Data extracted from a collection:
=======
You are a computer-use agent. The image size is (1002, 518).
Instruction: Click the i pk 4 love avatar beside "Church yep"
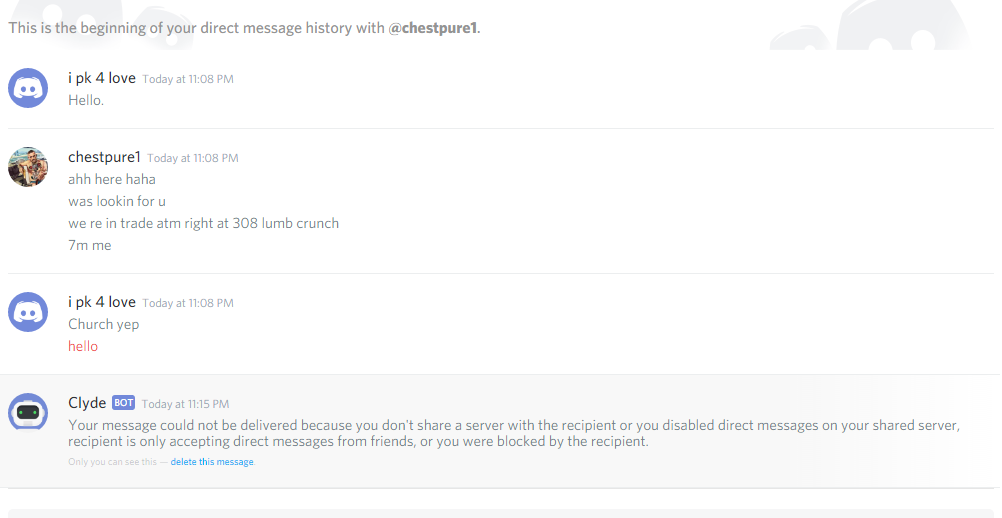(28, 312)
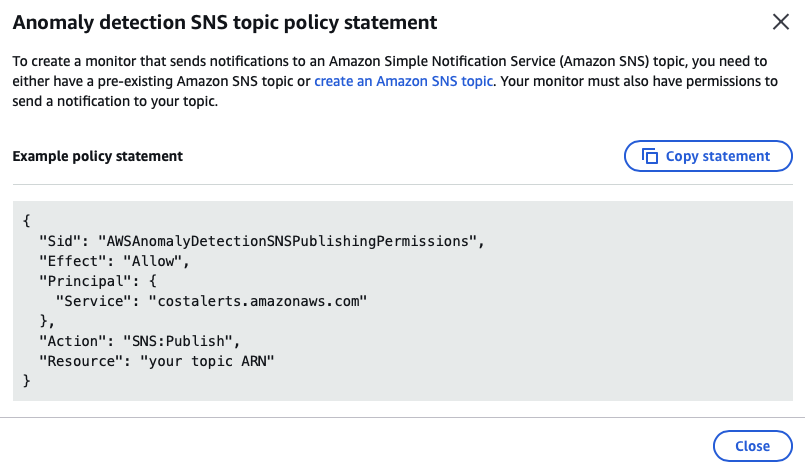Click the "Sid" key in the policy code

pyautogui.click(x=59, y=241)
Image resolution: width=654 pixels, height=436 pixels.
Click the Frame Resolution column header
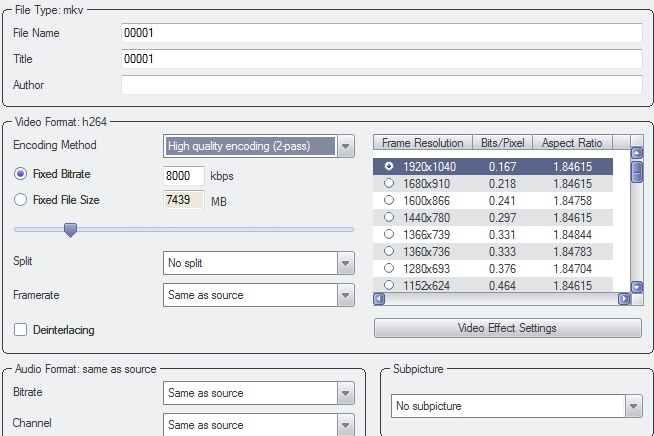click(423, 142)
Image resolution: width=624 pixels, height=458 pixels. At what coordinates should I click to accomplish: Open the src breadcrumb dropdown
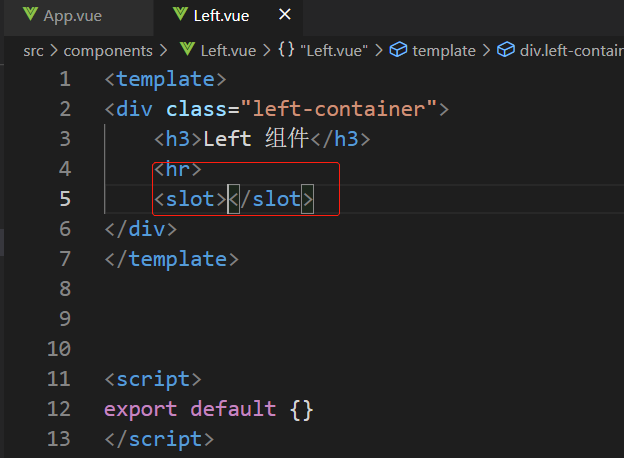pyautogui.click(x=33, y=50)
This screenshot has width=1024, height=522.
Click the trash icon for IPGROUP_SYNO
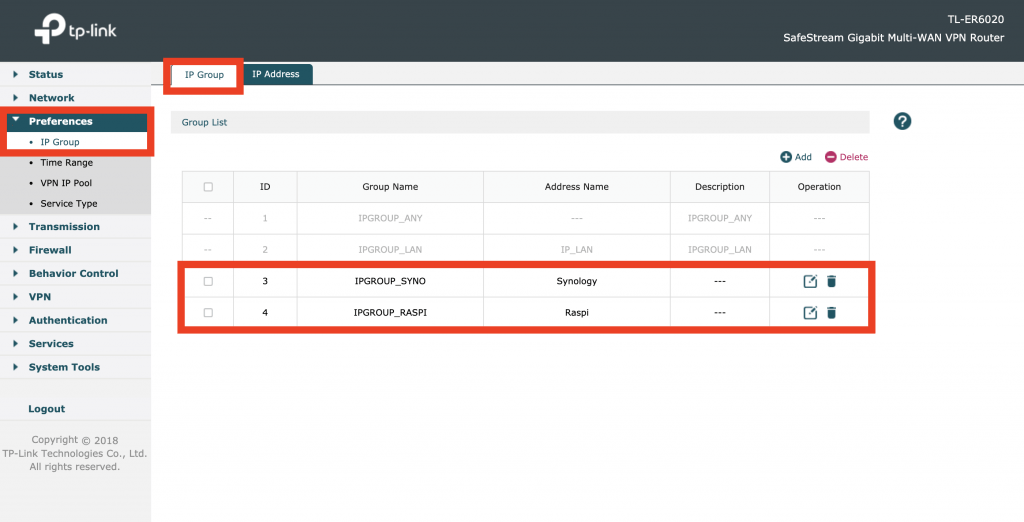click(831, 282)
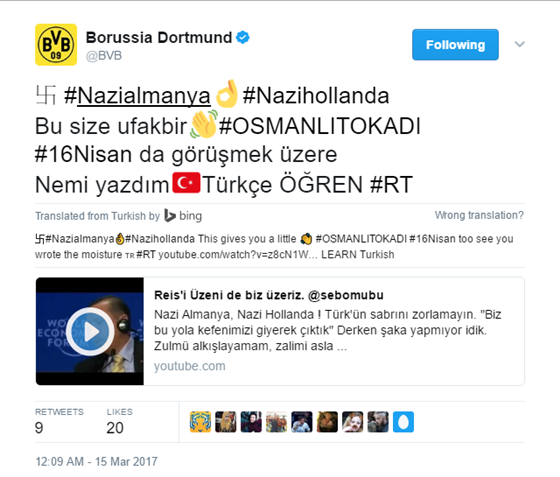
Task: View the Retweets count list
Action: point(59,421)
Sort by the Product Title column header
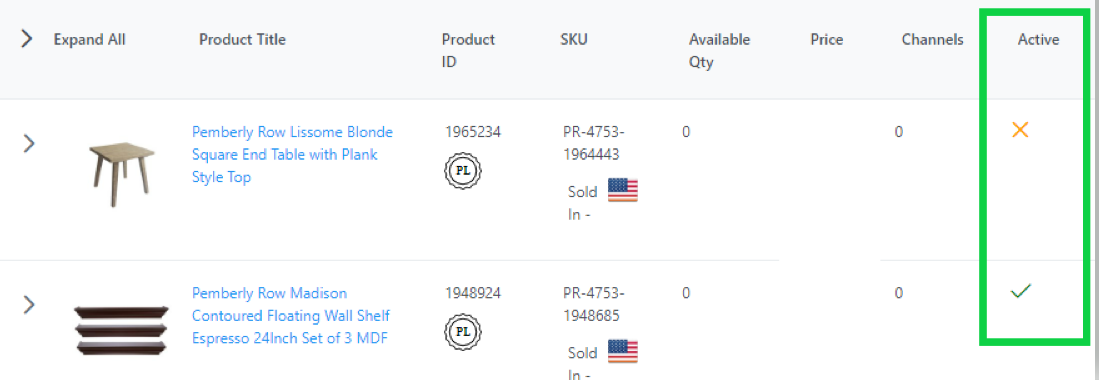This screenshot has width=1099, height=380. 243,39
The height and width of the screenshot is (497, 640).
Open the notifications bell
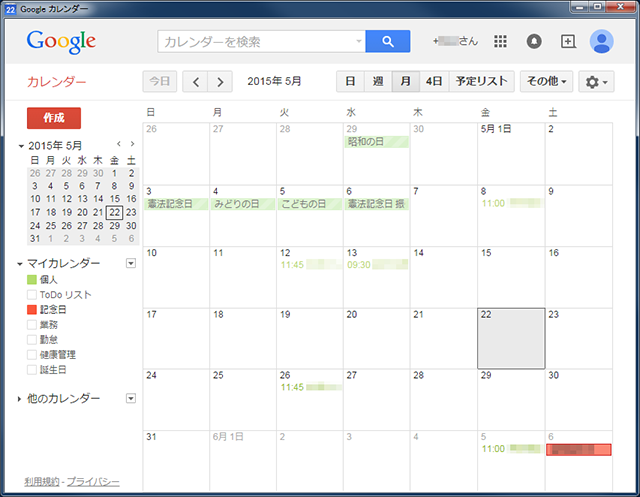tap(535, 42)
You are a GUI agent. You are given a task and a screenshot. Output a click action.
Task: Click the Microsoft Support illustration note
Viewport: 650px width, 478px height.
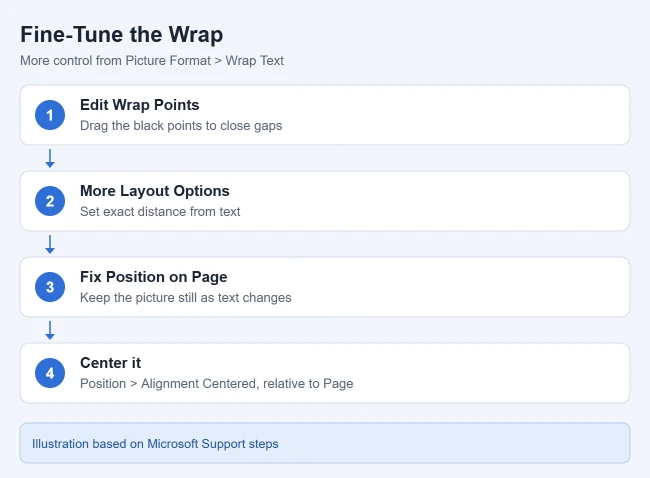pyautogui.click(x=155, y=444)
=======
● **TO DO**: Reproduce each entry precisely, dropping only the pictures.

● **SOLUTION TO THE EXERCISE**:
You are a computer-use agent. The image size is (1002, 518).
Instruction: Click the i pk 4 love avatar beside "Church yep"
(28, 312)
Click the "Sid" key in the policy code

pyautogui.click(x=59, y=241)
Image resolution: width=654 pixels, height=436 pixels.
Click the Frame Resolution column header
click(423, 142)
Image resolution: width=624 pixels, height=458 pixels. At what coordinates should I click to accomplish: Open the src breadcrumb dropdown
pyautogui.click(x=33, y=50)
This screenshot has width=1024, height=522.
Click the trash icon for IPGROUP_SYNO
click(831, 282)
Task: View the Retweets count list
Action: point(59,421)
Sort by the Product Title column header
This screenshot has width=1099, height=380. 243,39
The height and width of the screenshot is (497, 640).
Open the notifications bell
tap(535, 42)
You are a GUI agent. You are given a task and a screenshot. Output a click action.
Task: Click the Microsoft Support illustration note
Viewport: 650px width, 478px height.
pyautogui.click(x=155, y=444)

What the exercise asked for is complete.